In OOP you can have a list of objects of different types, provided they are
subclasses of a common class. But then. you can only apply methods of the
base class to the elements of this list. (Yes you can do some fiddling to
recover the actual type of an element, but you can do similar things in
Haskell as well)

If you desperately want to achieve this effect in Haskell, you can. But
there most probably are better ways of doing things idiomatically.

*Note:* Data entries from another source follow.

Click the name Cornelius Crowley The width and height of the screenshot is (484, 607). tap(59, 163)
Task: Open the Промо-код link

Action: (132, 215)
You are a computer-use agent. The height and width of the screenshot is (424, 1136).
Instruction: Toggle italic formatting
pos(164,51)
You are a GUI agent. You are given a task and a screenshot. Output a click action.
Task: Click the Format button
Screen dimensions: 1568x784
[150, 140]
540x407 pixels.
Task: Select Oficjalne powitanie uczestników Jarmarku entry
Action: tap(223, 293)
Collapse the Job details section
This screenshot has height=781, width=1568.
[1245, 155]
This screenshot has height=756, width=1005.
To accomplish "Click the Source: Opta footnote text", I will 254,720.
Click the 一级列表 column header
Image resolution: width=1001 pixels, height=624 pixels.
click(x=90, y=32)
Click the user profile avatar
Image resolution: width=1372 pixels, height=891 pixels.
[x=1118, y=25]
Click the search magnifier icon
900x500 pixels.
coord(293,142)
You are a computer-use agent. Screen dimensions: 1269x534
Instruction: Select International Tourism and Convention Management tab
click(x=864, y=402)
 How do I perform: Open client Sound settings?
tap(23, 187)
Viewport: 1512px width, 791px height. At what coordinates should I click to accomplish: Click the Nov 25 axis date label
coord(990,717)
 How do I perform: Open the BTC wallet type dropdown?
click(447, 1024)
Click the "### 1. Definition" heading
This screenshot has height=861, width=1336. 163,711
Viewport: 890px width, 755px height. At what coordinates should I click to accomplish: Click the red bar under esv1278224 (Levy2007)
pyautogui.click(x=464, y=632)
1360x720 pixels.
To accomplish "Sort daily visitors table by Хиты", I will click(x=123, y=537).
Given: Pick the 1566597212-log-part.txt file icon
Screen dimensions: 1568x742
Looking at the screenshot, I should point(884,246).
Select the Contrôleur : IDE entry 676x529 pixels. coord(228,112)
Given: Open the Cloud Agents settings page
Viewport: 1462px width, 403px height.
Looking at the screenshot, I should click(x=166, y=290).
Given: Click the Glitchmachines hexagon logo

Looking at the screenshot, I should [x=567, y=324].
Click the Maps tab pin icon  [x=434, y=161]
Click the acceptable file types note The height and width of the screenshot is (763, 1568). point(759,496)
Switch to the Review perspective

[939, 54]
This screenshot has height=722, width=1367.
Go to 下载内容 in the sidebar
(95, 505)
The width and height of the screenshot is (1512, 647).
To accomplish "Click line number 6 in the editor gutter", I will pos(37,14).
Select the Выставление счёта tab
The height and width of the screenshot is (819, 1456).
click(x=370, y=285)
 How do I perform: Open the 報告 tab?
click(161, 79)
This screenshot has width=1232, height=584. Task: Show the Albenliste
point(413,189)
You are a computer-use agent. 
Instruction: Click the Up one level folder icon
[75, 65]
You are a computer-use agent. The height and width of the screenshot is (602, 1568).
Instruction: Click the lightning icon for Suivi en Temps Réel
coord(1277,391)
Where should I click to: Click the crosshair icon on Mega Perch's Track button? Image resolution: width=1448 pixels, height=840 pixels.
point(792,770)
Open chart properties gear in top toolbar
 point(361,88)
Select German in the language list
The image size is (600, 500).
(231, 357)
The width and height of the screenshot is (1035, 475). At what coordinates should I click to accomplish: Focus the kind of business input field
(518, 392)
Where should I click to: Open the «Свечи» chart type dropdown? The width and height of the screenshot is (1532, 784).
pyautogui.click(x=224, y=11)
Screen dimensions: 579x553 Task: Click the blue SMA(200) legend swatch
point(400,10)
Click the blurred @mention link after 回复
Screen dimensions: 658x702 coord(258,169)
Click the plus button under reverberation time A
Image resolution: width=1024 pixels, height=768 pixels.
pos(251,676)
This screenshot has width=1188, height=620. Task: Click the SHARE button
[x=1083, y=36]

On 26 August 2010 13:16, Stephen Tetley <stephen.tetley at gmail.com> wrote:

> On 26 August 2010 11:51, Ozgur Akgun <ozgurakgun at gmail.com> wrote:
> [SNIP]
> >
> > But that's because you use Show while defining the Obj data type. You can
> > implement other functionalities, by introducing a custom type class, and
> > implementing functionalities in instance declarations.
> >
> Hi Ozgur
> This is well known, of course, Ralf Lammel (umlauts on the a in
> Lammel) and Klaus Ostermann have a catalogue of "shoehorns" to fit OO
> design into Haskell:
> http://homepages.cwi.nl/~ralf/gpce06/paper.pdf<http://homepages.cwi.nl/%7Eralf/gpce06/paper.pdf>
> However these styles aren't exemplary [*] - little Haskell code that
> I've seen in the wild makes use of them. For instance, having a type
> class for each operation as per CustomTC seems exorbitant, likewise
> adding type class contexts to datatype definitions quickly becomes
> unwieldy:
> data Obj = forall a. (Show a, AquaticLifeform a, ...) => Obj a
> Best wishes
> Stephen
> [*] Caveat - Figure 16 is quite reminiscent of the "finally tagless"
> style which is now widely used.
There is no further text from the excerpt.